▸ EXERCISE DIRECTIONS
All lines with the word "Facebook" must be pulled from the entries below.

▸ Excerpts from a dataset

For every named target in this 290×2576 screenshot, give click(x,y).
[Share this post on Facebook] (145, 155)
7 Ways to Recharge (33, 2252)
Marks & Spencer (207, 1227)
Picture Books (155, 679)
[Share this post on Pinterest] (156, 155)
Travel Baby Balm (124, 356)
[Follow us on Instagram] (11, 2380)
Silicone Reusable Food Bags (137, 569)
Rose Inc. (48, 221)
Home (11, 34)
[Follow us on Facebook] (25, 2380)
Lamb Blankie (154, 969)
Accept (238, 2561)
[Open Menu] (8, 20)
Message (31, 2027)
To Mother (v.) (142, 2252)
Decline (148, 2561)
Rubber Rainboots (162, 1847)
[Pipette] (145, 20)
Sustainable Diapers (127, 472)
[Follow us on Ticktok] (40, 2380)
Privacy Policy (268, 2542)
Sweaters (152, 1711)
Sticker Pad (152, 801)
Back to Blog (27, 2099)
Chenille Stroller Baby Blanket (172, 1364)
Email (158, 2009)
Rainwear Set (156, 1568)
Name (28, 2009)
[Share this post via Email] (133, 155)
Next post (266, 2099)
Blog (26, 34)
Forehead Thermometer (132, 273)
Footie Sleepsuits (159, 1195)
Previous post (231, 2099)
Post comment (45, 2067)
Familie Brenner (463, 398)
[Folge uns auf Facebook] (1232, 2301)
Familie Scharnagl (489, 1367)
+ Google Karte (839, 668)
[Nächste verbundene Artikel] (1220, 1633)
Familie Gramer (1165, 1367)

▸ EXPECTED OUTPUT
[Share this post on Facebook] (145, 155)
[Follow us on Facebook] (25, 2380)
[Folge uns auf Facebook] (1232, 2301)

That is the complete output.